Biological trace element research

Characterization and Expression of Chicken Selenoprotein U.

PMID 25876085


Selenoprotein U (SelU) may regulate a myriad of biological processes through its redox function. In chicks, neither the nucleotide sequence nor the amino acid sequence is known. The main objectives of this study were to clone and characterize the chicken Selu gene and investigate Selu messenger RNA (mRNA) and protein expression in chicken tissues. The coding sequence (CDS) of Selu contained 387 bases with a typical mammalian selenocysteine insertion sequence (SECIS) located in the 3'-untranslated region. The deduced amino acid sequence of chicken SelU contains 224 amino acids with UAA as the stop codon. Like all SelU genes identified in different species, chicken SelU contains one well-conserved selenocysteine (Sec) at the 85th position encoded by the UGA codon.

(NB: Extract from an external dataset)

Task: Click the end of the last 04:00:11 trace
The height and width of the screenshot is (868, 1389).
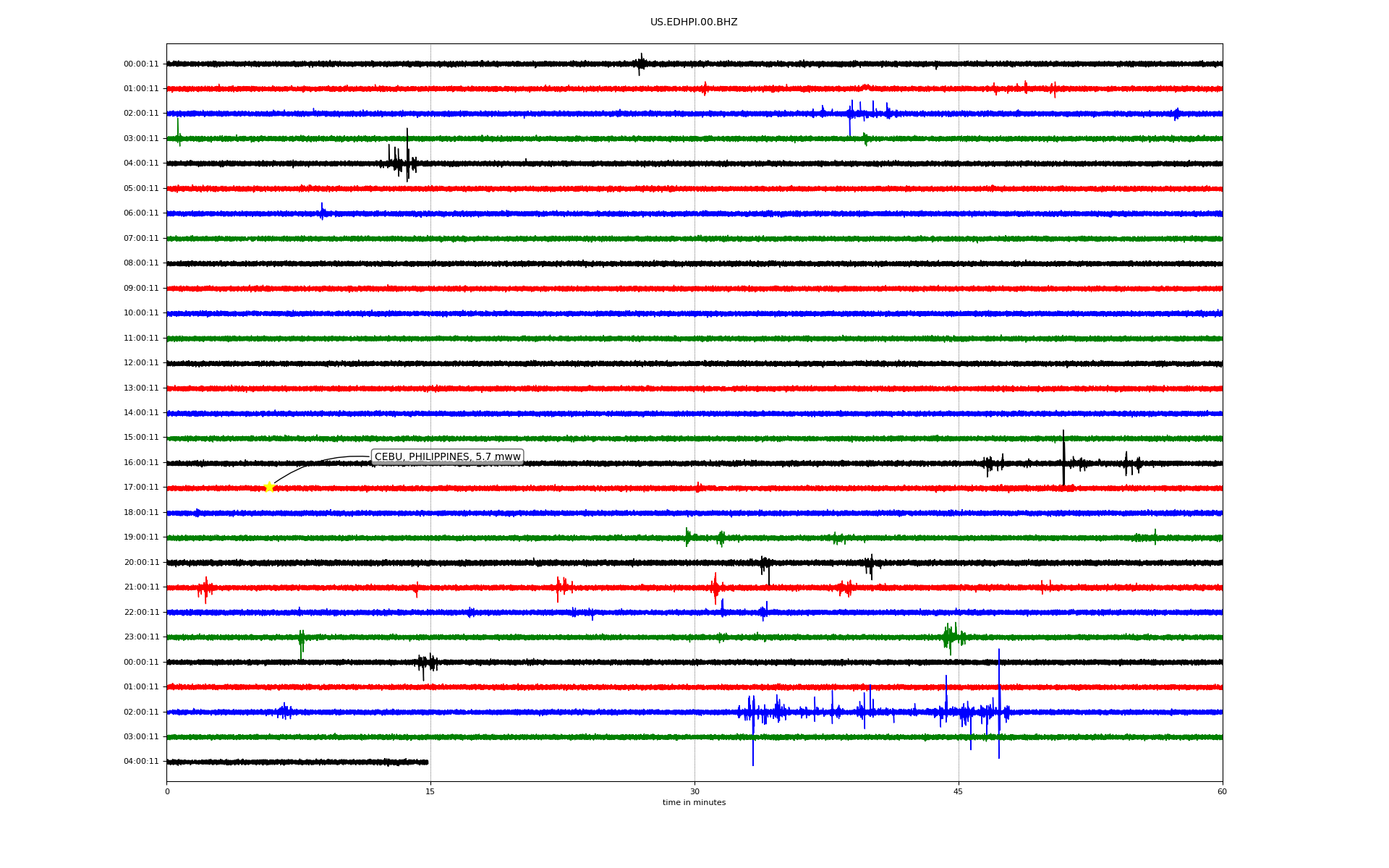Action: 427,762
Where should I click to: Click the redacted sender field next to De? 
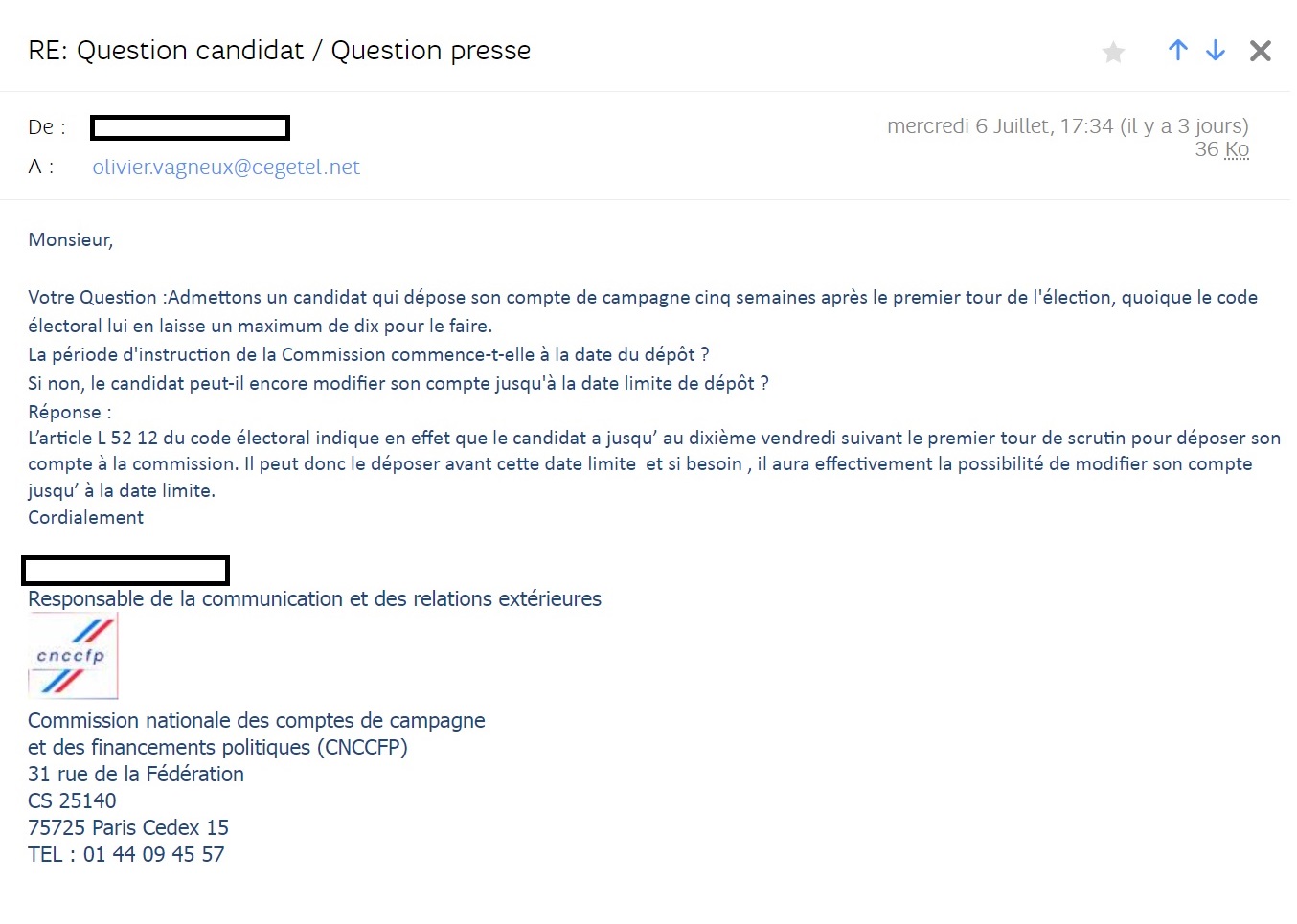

The SECIS element was with the conserved denosine (--AAA--) rather than the motif cytidine (--CC--) motif. Moreover, the expression pattern of Selu mRNA in muscle, liver, kidney, heart, spleen, lung, testis, and brain was analyzed with real-time quantitative PCR in young male chickens fed a Se-deficient corn-soybean meal basal diet supplemented with 0.0 and 0.3 mg Se/kg in the form of sodium selenite. We found that the abundance of Selu mRNA in muscle, liver, kidney, heart, spleen, and lung was downregulated (P < 0.05) by Se deficiency. However, it was not affected by dietary Se concentrations in testis and brain. Furthermore, protein abundance of SelU in these seven tissues was consistent with the mRNA abundance. Hence, we suggest that Selu might play an important role in the biochemical function of Se in birds.